— Problem requirements —
In the listing below, find the line containing "Click the lock" and the line containing "Given: Click the arrow icon in 应收票据 selector". Repeat exactly those two lines and every line between them.

— Data for review —
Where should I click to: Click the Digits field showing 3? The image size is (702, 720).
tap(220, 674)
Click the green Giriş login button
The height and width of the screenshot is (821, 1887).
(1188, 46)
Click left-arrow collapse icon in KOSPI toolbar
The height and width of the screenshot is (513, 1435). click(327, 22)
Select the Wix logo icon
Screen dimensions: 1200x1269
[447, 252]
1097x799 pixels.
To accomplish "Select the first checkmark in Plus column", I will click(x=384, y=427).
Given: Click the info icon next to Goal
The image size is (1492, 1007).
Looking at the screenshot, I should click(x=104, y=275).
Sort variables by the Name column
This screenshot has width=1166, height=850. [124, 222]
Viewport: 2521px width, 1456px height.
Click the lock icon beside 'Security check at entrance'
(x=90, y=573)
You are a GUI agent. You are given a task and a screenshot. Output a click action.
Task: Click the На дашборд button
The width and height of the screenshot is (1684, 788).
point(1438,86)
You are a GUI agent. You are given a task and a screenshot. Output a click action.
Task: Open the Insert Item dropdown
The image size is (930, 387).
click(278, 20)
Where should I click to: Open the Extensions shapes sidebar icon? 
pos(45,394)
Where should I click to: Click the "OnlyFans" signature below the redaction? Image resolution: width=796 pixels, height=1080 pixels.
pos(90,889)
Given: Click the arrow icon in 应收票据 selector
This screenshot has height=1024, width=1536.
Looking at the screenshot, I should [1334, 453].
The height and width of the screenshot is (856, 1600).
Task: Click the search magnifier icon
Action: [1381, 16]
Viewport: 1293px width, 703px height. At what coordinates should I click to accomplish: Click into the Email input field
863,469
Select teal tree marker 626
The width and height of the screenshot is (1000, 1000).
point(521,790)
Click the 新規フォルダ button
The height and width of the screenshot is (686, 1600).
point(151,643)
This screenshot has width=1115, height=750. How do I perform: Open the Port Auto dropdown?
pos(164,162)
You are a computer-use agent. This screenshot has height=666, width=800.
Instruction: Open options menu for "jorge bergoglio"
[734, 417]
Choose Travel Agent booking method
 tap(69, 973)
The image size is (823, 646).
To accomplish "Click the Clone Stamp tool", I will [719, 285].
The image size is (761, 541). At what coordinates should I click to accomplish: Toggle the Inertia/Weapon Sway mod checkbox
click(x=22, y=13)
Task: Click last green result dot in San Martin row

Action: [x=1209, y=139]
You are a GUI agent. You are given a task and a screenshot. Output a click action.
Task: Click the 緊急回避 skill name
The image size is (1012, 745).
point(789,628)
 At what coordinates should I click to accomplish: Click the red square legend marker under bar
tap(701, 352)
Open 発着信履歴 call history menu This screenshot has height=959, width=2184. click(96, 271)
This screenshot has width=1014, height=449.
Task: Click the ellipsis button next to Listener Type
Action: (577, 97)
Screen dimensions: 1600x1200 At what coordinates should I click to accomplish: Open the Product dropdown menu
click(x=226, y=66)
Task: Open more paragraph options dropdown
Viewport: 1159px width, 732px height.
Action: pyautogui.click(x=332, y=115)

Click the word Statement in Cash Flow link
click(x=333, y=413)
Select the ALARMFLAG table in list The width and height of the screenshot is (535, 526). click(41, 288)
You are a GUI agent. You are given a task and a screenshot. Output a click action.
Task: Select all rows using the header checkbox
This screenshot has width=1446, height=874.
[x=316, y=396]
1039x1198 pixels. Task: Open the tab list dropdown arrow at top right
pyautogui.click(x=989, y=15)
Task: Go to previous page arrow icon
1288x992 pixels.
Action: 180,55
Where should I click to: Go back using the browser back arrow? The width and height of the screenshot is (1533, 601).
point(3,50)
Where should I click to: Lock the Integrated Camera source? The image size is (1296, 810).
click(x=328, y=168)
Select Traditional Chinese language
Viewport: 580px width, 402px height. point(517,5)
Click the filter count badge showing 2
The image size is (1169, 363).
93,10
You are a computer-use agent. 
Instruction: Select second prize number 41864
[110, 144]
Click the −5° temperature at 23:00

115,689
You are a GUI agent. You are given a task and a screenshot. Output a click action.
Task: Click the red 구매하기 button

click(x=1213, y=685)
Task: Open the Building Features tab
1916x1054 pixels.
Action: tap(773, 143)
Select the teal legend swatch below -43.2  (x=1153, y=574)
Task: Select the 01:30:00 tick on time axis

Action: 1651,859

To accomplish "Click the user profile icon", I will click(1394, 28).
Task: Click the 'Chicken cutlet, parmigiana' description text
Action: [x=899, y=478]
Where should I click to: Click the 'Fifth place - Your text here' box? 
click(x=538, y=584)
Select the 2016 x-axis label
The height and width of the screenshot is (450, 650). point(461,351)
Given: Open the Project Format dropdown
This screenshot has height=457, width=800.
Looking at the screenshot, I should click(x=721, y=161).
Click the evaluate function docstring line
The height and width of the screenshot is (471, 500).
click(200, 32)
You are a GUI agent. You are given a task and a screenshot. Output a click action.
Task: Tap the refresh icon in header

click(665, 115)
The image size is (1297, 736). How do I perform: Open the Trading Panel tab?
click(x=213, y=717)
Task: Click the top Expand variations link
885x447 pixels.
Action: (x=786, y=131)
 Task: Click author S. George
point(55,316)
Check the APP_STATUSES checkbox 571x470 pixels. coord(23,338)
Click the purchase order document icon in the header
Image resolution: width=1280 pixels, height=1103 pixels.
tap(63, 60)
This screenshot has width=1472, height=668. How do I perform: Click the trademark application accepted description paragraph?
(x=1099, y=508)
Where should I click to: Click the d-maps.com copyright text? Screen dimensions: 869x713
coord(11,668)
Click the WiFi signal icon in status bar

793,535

— Response below —
Click the lock icon beside 'Security check at entrance'
(x=90, y=573)
You are a GUI agent. You are given a task and a screenshot. Output a click action.
Task: Click the На дашборд button
The width and height of the screenshot is (1684, 788).
point(1438,86)
You are a GUI agent. You are given a task and a screenshot. Output a click action.
Task: Open the Insert Item dropdown
The image size is (930, 387).
click(278, 20)
Where should I click to: Open the Extensions shapes sidebar icon? 
pos(45,394)
Where should I click to: Click the "OnlyFans" signature below the redaction? Image resolution: width=796 pixels, height=1080 pixels.
pos(90,889)
Given: Click the arrow icon in 应收票据 selector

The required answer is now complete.